It renders commercially hollow its relationship with the Grantor, a fact which it may have no knowledge of, leading it to unkowingly deal with a puppet.

Lecture Notes.

62
Q

What is Double Credit Risk?

A
  • To the Grantee in an FP, the risk of having no claim against the Borrower and an unsecured claim* against the Grantor.
  • To a Grantor in an RP, the risk arising from the Borrower’s and Grantee’s credit risk.

Lecture Notes; *Lloyds TSB Bank v Clarke [2002] UKPC 27, referred to in Adolfo Altman v Australia and New Zealand Banking Group [2002] EWHC 2488.

Because the Borrower’s payments to the Grantor are the measure, not the source, of the Grantee’s payments, it cannot claim trusteeship or unconscionability if the Grantee collapses.*

63
Q

Can the Grantee claim Trusteeship or Unconscionability if the Granteor collapses?

A

No,* because the Grantor’s payments from the Borrower are the measure,** not the source, of the Grantee’s payments.

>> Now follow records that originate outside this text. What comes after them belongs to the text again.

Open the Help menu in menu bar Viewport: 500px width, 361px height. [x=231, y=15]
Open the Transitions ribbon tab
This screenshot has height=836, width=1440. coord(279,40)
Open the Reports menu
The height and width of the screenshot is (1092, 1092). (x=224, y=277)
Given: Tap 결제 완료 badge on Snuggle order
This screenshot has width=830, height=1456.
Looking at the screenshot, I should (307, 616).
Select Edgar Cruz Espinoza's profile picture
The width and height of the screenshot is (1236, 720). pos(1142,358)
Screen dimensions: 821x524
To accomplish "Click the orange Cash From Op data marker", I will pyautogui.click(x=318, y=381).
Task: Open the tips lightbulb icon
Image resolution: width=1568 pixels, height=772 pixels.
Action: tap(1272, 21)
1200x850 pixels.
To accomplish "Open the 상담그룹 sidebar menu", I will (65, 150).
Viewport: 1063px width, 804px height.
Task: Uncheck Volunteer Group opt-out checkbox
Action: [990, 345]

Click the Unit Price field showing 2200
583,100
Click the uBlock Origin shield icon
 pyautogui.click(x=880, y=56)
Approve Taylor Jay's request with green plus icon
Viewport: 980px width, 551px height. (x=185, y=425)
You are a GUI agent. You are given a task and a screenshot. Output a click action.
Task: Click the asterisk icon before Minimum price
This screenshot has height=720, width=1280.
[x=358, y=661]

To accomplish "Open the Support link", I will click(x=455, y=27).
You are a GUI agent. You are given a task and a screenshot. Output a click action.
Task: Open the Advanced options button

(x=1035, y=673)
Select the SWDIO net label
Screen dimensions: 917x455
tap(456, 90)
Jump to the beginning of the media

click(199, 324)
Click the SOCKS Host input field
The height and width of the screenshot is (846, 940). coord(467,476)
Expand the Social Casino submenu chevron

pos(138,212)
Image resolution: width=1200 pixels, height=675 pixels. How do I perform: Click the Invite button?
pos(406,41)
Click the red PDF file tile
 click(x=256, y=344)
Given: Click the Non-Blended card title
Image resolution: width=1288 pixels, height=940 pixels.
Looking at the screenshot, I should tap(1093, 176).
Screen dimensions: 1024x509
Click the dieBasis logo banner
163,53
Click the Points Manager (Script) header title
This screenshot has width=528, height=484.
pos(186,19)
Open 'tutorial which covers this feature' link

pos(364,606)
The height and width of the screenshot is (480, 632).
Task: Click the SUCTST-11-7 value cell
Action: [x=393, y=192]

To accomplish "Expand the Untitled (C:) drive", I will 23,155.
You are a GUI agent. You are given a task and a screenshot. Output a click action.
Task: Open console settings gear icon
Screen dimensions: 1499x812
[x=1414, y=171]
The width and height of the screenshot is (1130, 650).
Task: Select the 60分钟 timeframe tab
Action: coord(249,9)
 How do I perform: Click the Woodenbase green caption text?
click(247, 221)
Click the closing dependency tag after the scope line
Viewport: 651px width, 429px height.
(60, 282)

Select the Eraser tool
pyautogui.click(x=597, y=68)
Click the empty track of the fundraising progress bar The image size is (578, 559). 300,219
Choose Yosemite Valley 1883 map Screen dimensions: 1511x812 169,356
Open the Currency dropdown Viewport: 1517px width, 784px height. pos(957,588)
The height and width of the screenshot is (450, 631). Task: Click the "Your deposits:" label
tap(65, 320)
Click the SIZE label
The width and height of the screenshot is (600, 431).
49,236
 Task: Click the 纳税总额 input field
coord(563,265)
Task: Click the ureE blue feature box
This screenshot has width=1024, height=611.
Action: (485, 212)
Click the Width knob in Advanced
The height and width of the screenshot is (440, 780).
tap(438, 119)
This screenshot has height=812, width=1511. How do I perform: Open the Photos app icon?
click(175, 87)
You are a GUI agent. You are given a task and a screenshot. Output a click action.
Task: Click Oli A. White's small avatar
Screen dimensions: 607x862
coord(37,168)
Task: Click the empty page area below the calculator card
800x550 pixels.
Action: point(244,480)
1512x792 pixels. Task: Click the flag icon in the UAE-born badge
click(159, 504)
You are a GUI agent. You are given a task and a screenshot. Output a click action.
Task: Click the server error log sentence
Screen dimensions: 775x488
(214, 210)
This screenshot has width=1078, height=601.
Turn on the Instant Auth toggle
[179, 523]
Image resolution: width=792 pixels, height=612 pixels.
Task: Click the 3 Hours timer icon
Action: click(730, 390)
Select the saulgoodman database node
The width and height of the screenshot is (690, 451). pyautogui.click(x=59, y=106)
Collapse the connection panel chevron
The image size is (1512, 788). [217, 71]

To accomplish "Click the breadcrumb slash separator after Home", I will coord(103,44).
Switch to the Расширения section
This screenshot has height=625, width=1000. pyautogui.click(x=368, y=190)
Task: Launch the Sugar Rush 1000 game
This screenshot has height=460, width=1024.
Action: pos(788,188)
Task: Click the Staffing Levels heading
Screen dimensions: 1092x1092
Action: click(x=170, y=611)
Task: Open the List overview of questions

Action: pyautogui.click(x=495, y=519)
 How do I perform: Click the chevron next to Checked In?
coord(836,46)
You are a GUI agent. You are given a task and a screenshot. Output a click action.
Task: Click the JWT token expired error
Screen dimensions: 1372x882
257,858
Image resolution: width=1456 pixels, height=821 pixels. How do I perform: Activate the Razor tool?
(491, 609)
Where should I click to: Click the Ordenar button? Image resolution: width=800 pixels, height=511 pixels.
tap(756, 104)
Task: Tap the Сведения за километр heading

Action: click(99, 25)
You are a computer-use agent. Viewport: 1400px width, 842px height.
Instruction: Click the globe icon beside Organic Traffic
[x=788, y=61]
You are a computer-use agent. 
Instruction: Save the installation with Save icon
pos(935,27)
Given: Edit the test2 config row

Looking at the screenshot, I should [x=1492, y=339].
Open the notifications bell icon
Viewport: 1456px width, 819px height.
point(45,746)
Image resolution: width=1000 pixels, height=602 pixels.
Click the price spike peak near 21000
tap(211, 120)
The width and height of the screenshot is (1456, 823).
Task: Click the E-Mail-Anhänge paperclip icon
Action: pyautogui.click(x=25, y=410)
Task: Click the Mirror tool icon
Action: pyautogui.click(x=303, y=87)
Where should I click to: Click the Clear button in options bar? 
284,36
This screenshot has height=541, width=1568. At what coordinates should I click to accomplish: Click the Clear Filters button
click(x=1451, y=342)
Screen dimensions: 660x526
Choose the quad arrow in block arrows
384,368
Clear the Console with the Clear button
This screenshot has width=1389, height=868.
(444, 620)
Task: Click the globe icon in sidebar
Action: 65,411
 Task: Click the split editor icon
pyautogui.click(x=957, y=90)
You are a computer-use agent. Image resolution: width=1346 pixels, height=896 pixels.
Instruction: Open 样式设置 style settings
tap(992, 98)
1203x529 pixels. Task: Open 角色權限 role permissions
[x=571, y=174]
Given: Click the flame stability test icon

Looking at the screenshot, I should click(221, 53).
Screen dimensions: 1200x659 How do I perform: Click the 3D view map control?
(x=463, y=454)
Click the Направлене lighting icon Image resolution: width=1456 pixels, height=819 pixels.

Lecture Notes; *Lloyds TSB Bank v Clarke [2002] UKPC 27, referred to in Adolfo Altman v Australia and New Zealand Banking Group [2002] EWHC 2488; **LMA Master Funded Participation Agreement – Cl. 3.

64
Q

How may a Grantee seek to mitigate its Double Credit Risk?

A
  • Declaration of Trust over Loan.
  • Grant of Security over Loans and Proceeds.
  • Credit support, on entry or on trigger events.
  • Bankruptcy-Remote SPV.
  • Elevation.
  • Participation under New York Law.
65
Q

What is an Elevation Clause?

A

A provision which entitles the Grantee to become a Lender in the underlying loan agreement, as defined therein, on request.

Lecture Notes; LMA Master Funded Participation Agreement – Cl. 19.1.

66
Q

What happens if an Elevation Clause activates but a Restriction in the Underlying Facility operates to prohibit the Grantee from becoming a Lender?

A

The relevant sum will be transferred to an unrestricted party, who will itself become a Lender, and with which the Grantee will enter into a new Sub-Participation agreement, thus allowing it to maintain its economic interest and evade the Grantor’s insolvency risk.

Lecture Notes, G. Penn, Promoting Liquidity in the Secondary Market: Is Sub-Participation still Fit for Purpose?.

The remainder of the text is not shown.